Is there a way to improve the boost ublas product performance?
I have two matrices A,B which i want to mulitply/add/sub/...
In MATLAB vs. C++ i get the following times [s] for a 2000x2000 matrix Operations
OPERATION | MATLAB | C++ (MSVC10)
A + B | 0.04 | 0.04
A - B | 0.04 | 0.04
AB | 1.0 | 62.66
A'B' | 1.0 | 54.35
Why there is such a huge performance loss here?
The matrices are only real doubles.
But i also need positive definites,symmetric,rectangular products.
EDIT:
The code is trivial
matrix<double> A( 2000 , 2000 );
// Fill Matrix A
matrix<double> B = A;
C = A + B;
D = A - B;
E = prod(A,B);
F = prod(trans(A),trans(B));
EDIT 2:
The results are mean values of 10 trys. The stddev was less than 0.005
I would expect an factor 2-3 maybe to but not 50 (!)
EDIT 3:
Everything was benched in Release ( NDEBUG/MOVE_SEMANTICS/.. ) mode.
EDIT 4:
Preallocated Matrices for the product results did not affect the runtime.
Post your C+ code for advice on any possible optimizations.
You should be aware however that Matlab is highly specialized for its designed task, and you are unlikely to be able to match it using Boost. On the other hand - Boost is free, while Matlab decidedly not.
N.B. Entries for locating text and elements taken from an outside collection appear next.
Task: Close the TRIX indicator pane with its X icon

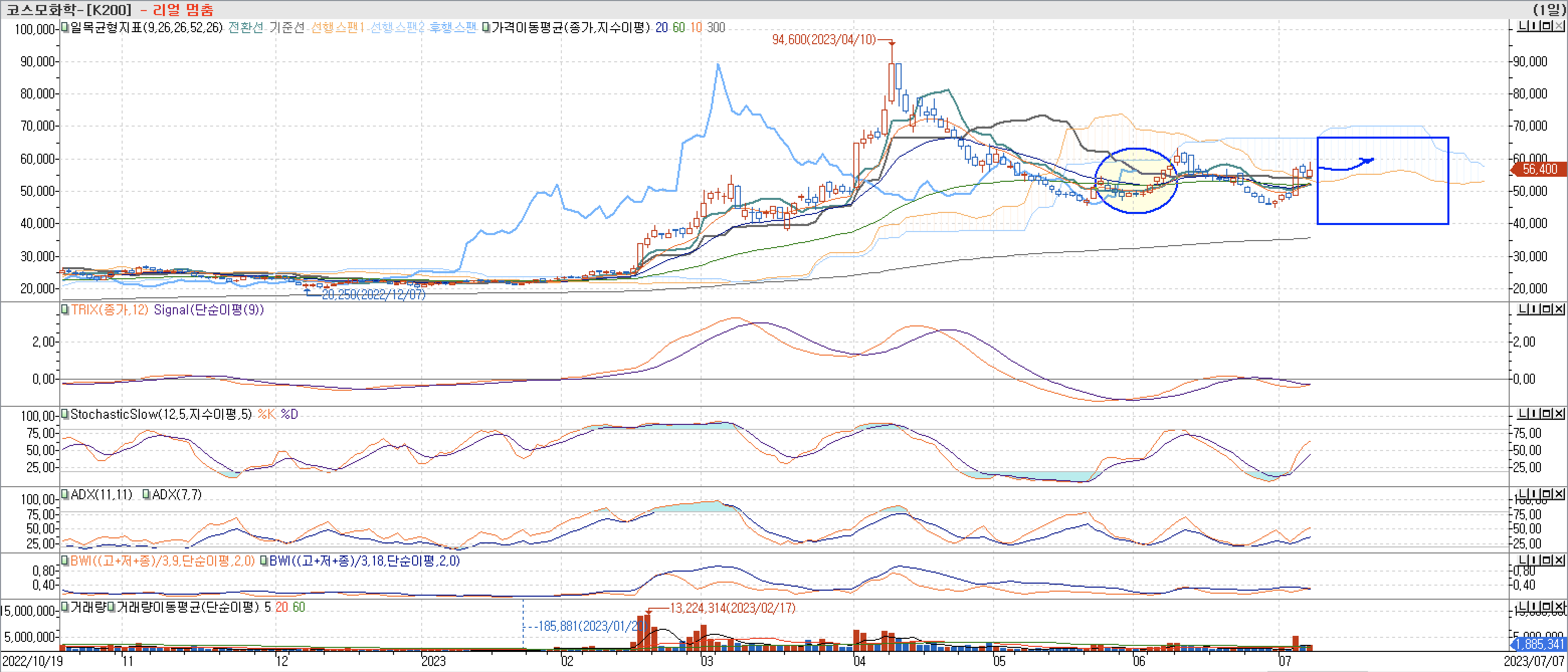Action: [x=1559, y=309]
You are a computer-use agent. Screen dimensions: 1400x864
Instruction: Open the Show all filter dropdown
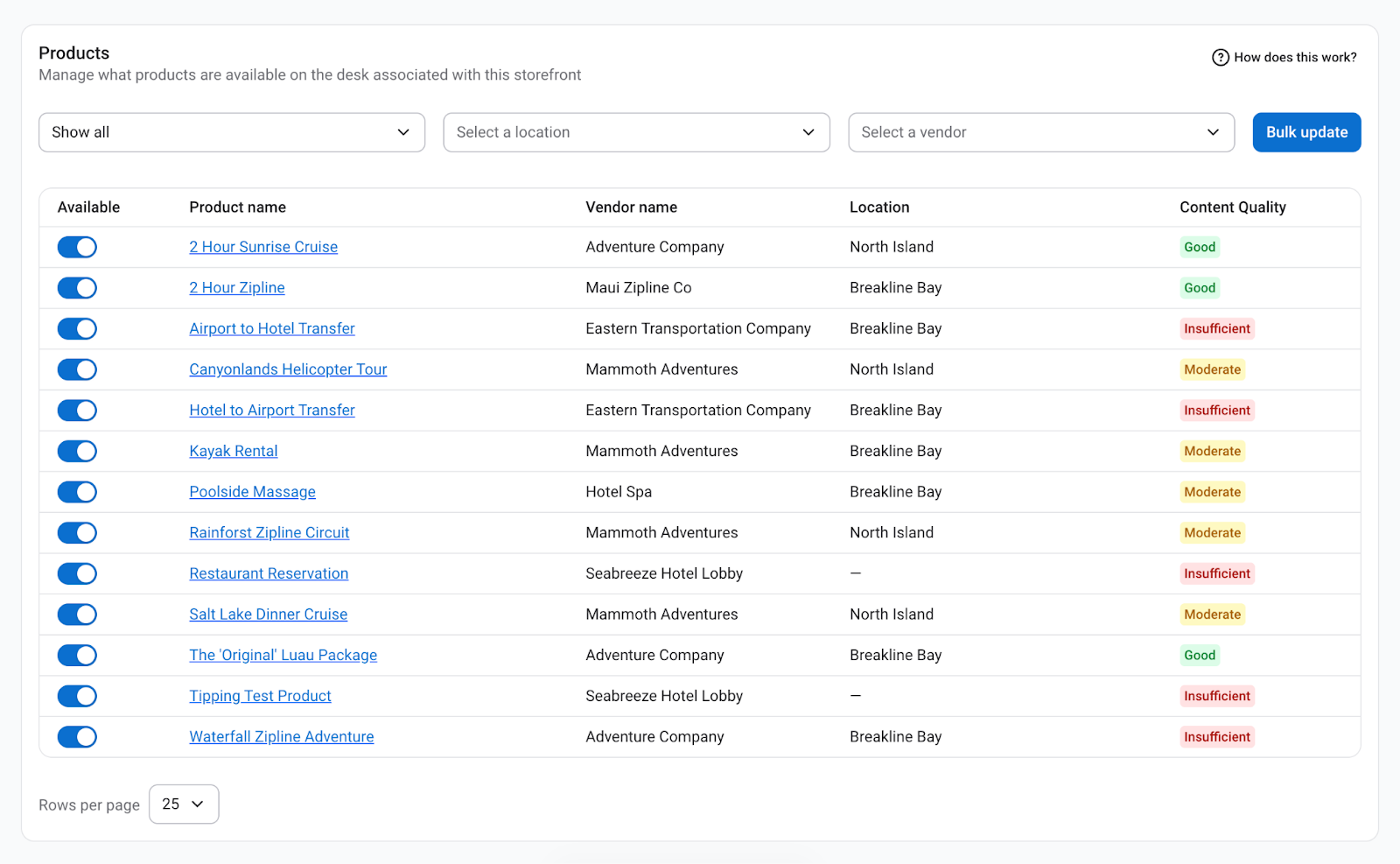pyautogui.click(x=232, y=132)
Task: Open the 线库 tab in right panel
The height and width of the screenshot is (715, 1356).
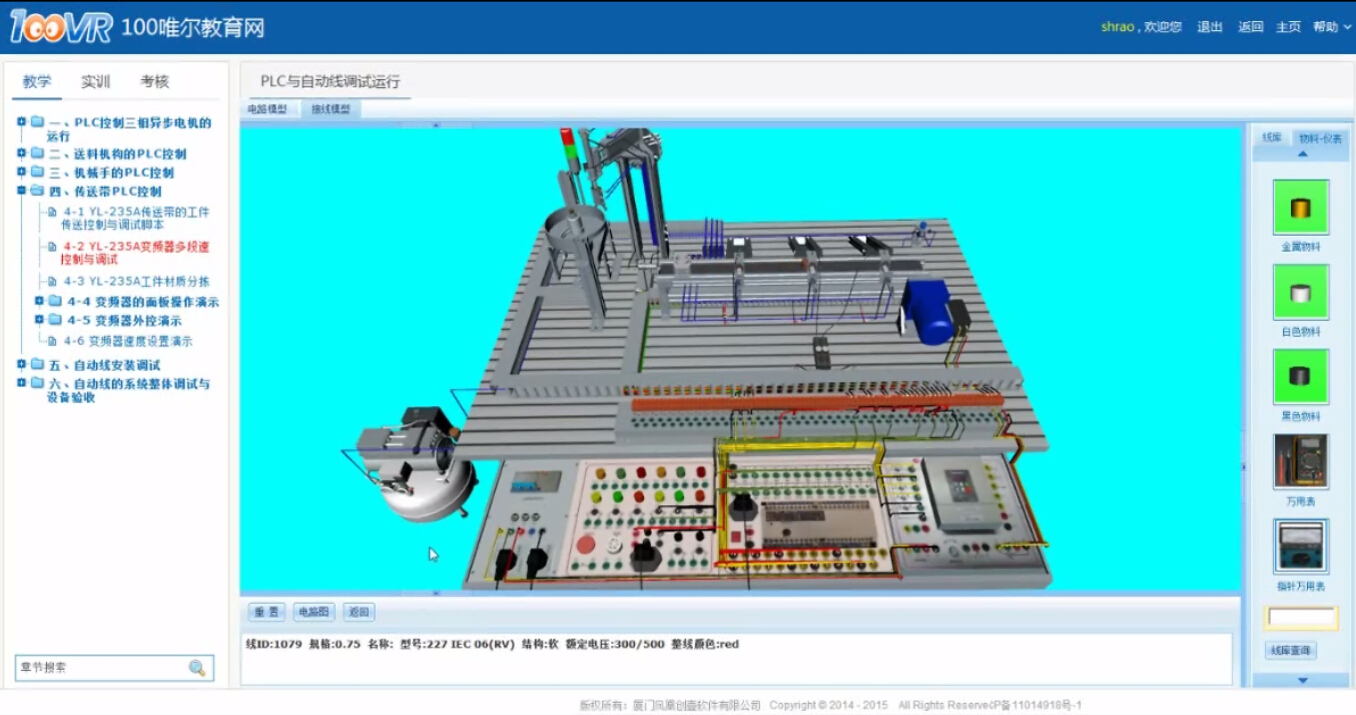Action: 1271,138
I believe that best Boost performance can be had by binding the uBlas code to an underlying LAPACK implementation.
You should use noalias
in the left hand side of matrix multiplications in order to get rid of unnecessary copies.
Instead of E = prod(A,B);
use noalias(E) = prod(A,b);
From documentation:
If you know for sure that the left hand expression and the right hand
expression have no common storage, then assignment has no aliasing. A
more efficient assignment can be specified in this case: noalias(C) =
prod(A, B); This avoids the creation of a temporary matrix that is
required in a normal assignment. 'noalias' assignment requires that
the left and right hand side be size conformant.
There are many efficient BLAS implementation, like ATLAS, gotoBLAS, MKL, use them instead.
I don't pick at the code, but guess the ublas::prod(A, B) using three-loops, no blocks and not cache friendly. If that's true, prod(A, B.trans()) will be much faster then others.
If cblas is avaiable, using cblas_dgemm to do the calculation. If not, you can simply rearrange the data, means, prod(A, B.trans()) instead.
You don't know what role memory-management is playing here. prod
is having to allocate a 32mb matrix, and so is trans
, twice, and then you're doing all that 10 times. Take a few stackhots and see what it's really doing. My dumb guess is if you pre-allocate the matrices you get a better result.
Other ways matrix-multiplication could be speeded up are
pre-transposing the left-hand matrix, to be cache-friendly, and
skipping over zeros. Only if A(i,k) and B(k,j) are both non-zero is any value contributed.
Whether this is done in uBlas is anybody's guess.